Towards the end of my Mother’s life, I watched her final years pass as she was uncomfortably alone and uncomfortably in pain. Similar to me, my Mother refused to let go. She once told me, “I’m too afraid to let go of the pain.” And by pain, my Mother was not only referring to the emotional; she was referring to physical pain as well.
In the last years of her life, my Mother endured the pain of several different spinal diseases. She was nearly crippled, hunched, and certainly not the woman I knew. The roles in life had reversed. It was my turn to care for her and she was far from easy. She was frustrated and lonely. She was angry and forgetful. My mother was in pain and on several different pain medications, which in reaction is a part of what spiraled my Mother to her end.
In my mother’s own words, “I’m too afraid to let go of the pain.”
I felt this way for a very long time. I can attribute this to my depression. I can relate this to my feelings of loss and regrets. I too was afraid to let go.

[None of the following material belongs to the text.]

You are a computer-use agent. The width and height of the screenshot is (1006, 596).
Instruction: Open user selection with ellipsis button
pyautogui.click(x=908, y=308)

More importantly, I was afraid to feel the anticipation of, “What if the pain comes back?”
In cases like this, the anticipation and fear of the pain is frequently worse than the pain itself.
Pain is something I can process. Pain is something I understand and I use this understanding because pain is also a motivational tool.
Here it is, August. The humidity has been so incredibly thick lately. The heat index has been off the charts. So much so that we needed a thunderstorm to roll in and break the tension.
I find myself looking forward to the autumn months. I’m looking forward to the frost and pumpkin spice coffee. I’m thinking about the upcoming holidays like Halloween and Thanksgiving. More accurately, I am thinking about Christmas. I am thinking about the seasons’ first snowfall.I am thinking how wonderful my life can be should I choose to live it to the best of my ability.
I remember my Mother and Father very well. I remember their love, and most of all, I remember what my Mother told me when The Old Man passed.
She told me, “Dying is a part of living, son.”
My Mother was right.
Life moves without regard or consent. I moved too. I am no longer living in that mid-block location. My friend The Old Tree is gone now. He was cut down a short while after I moved away. This does not mean The Old Tree is gone. This is not the case at all. Same as The Old Tree’s lessons of endurance remain deep within my heart—so do the lessons and memories I have of my Mother and Father.
I realize now that I do not have to feel pain or display my mournfulness as a sign of my loyalty. It’s okay to let go. It is okay to live after someone we love has died. After all, love in its truthful definition is selfless, which means, those who pass would want us to live as best as we can.
Soon enough, the weather will cool. Soon enough, I will see snow-caps on the mountains that peak behind my home. Soon enough; Christmas will be here. And me . . . I guarantee I’ll be sure to find myself a spot on the couch with a cup of warm apple cider and watch Jesus of Nazareth.
Also, It’s A Wonderful Life with Jimmy Stuart. I can’t miss that one. Or Boys Town with Spencer Tracy as Father Father Flanagn and Mickey Rooney as Whitey Marsh
And by the way Pop,
I did just like you said. I took care of Mom the best I could. It’s only right that she’s with you now.